Setser had suggested the title "Seven Spanish Angels" and he and Seals had written the song as a homage to the tejano flavored classic hits of Marty Robbins exemplified by Robbins' career record "El Paso" (Troy Seals quote): "When we finished it we thought 'Who in the world's gonna do it?' because Marty was [deceased]." Within two days "Seven Spanish Angels" had been successfully pitched to Willie Nelson. Before Nelson was able to record it, producer Billy Sherrill happened to hear the demo and wanted the song for Ray Charles. Sherrill proposed that Nelson and Charles duet on the song after learning of Nelson's having reserved it.

==Content==
The song is about an outlaw and his lover who are trying to outrun a posse sent to return them to Texas. When they are cornered, they decide to fight the approaching lawmen. Before the final gunfight, the two embrace, speaking of their belief that God will spare them. The gunfight then commences, with the outlaw firing upon the posse. He is immediately shot and killed, prompting his distraught lover to pick up his gun.
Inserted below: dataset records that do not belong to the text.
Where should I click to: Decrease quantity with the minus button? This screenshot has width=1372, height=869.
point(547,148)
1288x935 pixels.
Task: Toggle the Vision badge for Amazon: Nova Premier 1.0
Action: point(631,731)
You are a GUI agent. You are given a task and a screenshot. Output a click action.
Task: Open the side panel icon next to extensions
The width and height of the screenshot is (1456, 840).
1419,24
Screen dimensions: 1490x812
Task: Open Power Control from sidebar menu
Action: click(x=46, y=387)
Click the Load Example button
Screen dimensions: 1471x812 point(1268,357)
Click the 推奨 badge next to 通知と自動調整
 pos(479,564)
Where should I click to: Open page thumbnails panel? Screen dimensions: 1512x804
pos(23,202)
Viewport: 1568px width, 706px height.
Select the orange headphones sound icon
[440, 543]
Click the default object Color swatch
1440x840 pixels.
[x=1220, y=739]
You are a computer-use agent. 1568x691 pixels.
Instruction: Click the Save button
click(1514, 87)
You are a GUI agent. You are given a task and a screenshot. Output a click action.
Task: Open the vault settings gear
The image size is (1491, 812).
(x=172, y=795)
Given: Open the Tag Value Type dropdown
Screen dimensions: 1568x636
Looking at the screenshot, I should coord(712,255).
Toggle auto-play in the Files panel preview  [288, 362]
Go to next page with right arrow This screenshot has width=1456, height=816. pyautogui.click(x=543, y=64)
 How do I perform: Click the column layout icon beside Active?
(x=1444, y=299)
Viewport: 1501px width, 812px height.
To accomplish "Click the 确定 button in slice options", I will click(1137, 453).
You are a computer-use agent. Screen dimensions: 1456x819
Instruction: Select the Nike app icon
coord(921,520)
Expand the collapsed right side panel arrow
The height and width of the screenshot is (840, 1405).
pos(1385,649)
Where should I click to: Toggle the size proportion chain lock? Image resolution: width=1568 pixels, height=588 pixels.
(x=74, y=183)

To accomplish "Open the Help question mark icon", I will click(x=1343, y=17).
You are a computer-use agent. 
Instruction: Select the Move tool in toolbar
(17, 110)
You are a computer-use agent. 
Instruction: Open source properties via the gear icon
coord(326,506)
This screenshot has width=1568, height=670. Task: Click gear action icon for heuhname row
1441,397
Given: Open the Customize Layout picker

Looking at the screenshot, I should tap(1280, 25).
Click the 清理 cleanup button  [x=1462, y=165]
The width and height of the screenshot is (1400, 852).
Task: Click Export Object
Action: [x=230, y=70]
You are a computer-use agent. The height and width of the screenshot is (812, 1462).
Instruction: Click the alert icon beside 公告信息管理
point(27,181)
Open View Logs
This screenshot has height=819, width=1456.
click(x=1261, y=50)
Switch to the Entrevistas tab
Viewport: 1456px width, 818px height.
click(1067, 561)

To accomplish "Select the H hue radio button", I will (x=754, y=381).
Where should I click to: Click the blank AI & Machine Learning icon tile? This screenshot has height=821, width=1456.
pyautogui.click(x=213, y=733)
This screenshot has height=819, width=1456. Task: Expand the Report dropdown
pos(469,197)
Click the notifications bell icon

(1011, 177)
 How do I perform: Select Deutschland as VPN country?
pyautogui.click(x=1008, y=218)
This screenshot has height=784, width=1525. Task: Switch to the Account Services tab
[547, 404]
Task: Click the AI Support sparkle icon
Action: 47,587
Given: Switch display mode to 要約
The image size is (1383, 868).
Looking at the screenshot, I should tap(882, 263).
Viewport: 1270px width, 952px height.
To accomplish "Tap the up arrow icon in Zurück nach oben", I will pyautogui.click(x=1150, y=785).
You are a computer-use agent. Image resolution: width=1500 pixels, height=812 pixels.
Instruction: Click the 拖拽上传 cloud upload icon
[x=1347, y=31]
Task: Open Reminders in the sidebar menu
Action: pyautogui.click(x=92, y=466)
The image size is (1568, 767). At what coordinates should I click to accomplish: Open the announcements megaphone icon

She tearfully prays, "Father, please forgive me; I can't make it without my man." She deliberately points the empty weapon at the lawmen and is then shot dead. After each death, the titular angels gather to pray for the lovers. This is followed by "thunder from the throne" and the angels "tak[ing] another angel home". Seals stated that "We tried to make [the story] ethereal but also believable". As written the song included the lines: "Now the people in the valley swear/ That when the moon's just right/ They see the Texan and his woman/ Ride across the clouds at night", which Sherrill preferred not to record feeling the track would run too long.

==Charts==

===Weekly charts===

| Chart (1984–1985) | Peak position |
|---|---|
| US Hot Country Songs (Billboard) | 1 |
| Canadian RPM Country Tracks | 1 |
| New Zealand Singles Chart | 6 |
| Australian Kent Music Report | 29 |

===Year-end charts===

| Chart (1985) | Position |
|---|---|
| US Hot Country Songs (Billboard) | 18 |
| New Zealand (RIANZ) | 43 |

==Cover versions==
- Croatian singer Mišo Kovač in 1986 made his adaptation of song titled "Ti si pjesma moje duše" (You are the song of my soul).
- Canadian artist Corb Lund released his cover on the 2019 album Cover Your Tracks.
- Alison Krauss and Jamey Johnson covered the song at the 2015 Gershwin prize tribute concert in Washington D.C., with Nelson and his wife in attendance on November 18, 2015. (Nelson received the Library of Congress Gershwin Prize for Popular Song).
- Sierra Ferrell released a cover of the song in May 2023 to celebrate Nelson's 90th birthday and has been including it in her live performances in 2023.
- Norwegian artist Diddi Velle released a cover of the song as her debut single on July 28, 2023.
- The Red Clay Strays have also covered this song featuring Justin Jeansonne.
- Jason Boland & The Stragglers would often play a cover of the song during their early years, and it was a popular fan request.